Maddenin oluşturduğu yeni insan tipi, kendisini oluşturan maddeye büyük ölçüde bağlanmış ve sahip olma yarışında en yüksek rekabete ulaşmış durumdadır. Sahip olduklarımız bizi yaratırken, yaratım sürecinde insan kendini tanımayı değil, sahiplik adı altında satın aldığı yeni imajı, çevresine tanıtma çabası içerisindedir. Teknolojinin hızlı bir biçimde geliştiği ve modern köleliğin son derece meşrulaştırıldığı yeni düzende insanlık kendini unutmuş, küçük vicdan mastürbasyonlarıyla sonu gelmeyen rekabetin baş aktörü olmuştur. Kadın erkek ilişkilerinde bile birbirine sahip olmayan çalışan kişiler, ironik bir biçimde kaçınılmaz son yani ölüm geldiğinde hiçbir şeye sahip olamadan hayata veda ediyor.

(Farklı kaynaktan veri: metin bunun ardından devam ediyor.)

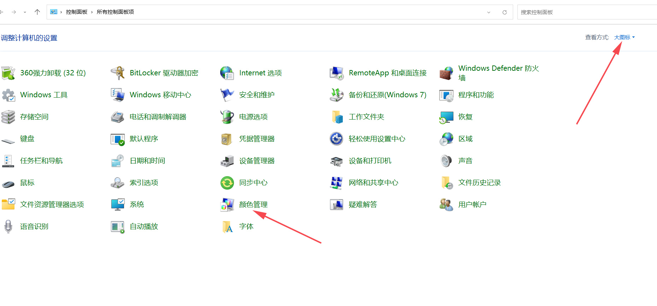
Task: Open Windows Defender 防火墙 firewall icon
Action: click(446, 73)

Duygularımızı yitirmek üzereyiz. Madde seviciliğimiz bizi kendimize yabancılaştırıyor. Robotik biçimde hareket eden ve para kazanma yolunda her alternatifi değerlendirmeye çalışan bir kitleye dönüştük. İsmimizin önüne yeni imaj göstergeleri eklendi. Oturduğumuz ve sahip olduğumuz evin metrekaresi, satın aldığımız arabanın motor gücü, alışveriş merkezlerinden aldığımız son derece pahalı elbiselerin markası, yanımızdaki kadının veya erkeğin evrensel güzellik bağlamında kabul gören dış görünüşü, kullandığımız cep telefonlarının özellikleri, kahve içtiğimiz ve yemek yediğimiz mekanın tanınırlılığı gibi birçok etmen bizim kim olduğumuzu belirliyor. Artık ismimizin de bir önemi yok. Biz sahip olduklarımız sayesinde var oluyoruz ve Fight Club filminde geçen bir replik durumu özetliyor: “Sahip oldukların zamanla sana sahip olur.”

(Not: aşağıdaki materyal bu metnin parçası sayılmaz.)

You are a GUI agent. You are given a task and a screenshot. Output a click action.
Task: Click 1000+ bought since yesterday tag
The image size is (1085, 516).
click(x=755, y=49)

Yeni medya ile birlikte artık motivasyonlar iyice azalmış ve bahsettiğimiz rekabet daha sert bir mücadele alanına dönmüştür. İnsanlar gücün, sağlığın, huzurun, kültürün, paranın ve hareket alanlarının göstergesi olarak deneyimlediği ortamların ve anların görsellerini sosyal medya hesaplarına yükleyip yapay bir göstermelik dünya oluşturuyor ve sergiliyorlar. Fotoğrafların hepsinde keyfi yerinde, istediği gibi para harcayan, huzurlu, rahat, mutlu ve özgür bir profil çiziyorlar. Gündelik hayatın sıkıntılarından bunalan takipçiler ise kendi mevcut durumlarıyla bu paylaşımları kıyaslayıp oluşturulan yapay algının maalesef kurbanı oluyorlar.

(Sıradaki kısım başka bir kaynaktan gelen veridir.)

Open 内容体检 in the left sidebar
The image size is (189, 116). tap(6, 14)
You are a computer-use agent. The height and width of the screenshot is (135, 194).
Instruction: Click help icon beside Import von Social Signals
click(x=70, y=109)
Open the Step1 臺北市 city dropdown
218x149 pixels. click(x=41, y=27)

Madde sevicilik hatta o kadar ileri gitmiş ki bazıları satın aldıkları araçların üzerine isimlerini ve sosyal medya hesaplarını yazıyorlar. Egoizmin doruklarını yaşadığımız bu dönemde insanın diğer insanlarla olan sahiplik yarışı, yeni kimlikler yaratmış ve şiddetin her türlüsünü sergileme yolunda kendine meşru bir alan oluşturmuştur. Tüketim kültürü yeni insanı yaratmış, yeni insan ise tüketebileceği her şeyi hatta kendini bile yok etme ve tüketme yolunda hızla ilerlemektedir. Doğaya, hayvana, bitkiye ve kendine saygısını yitirmiş yeni kimlikler insana dair her şeyi çürütüp acının ve bozulmanın birincil etkeni olmuştur.
Yazımı burada bitirirken Nevzat Tarhan’ın beni çok etkileyen bir sözünü sizinle paylaşmak istiyorum. “Modern yaşam tüketimi artırmak için rekabeti teşvik etmiştir. Rekabet kıskançlığa, kıskançlık ise mutsuzluğa dönüşmüştür.”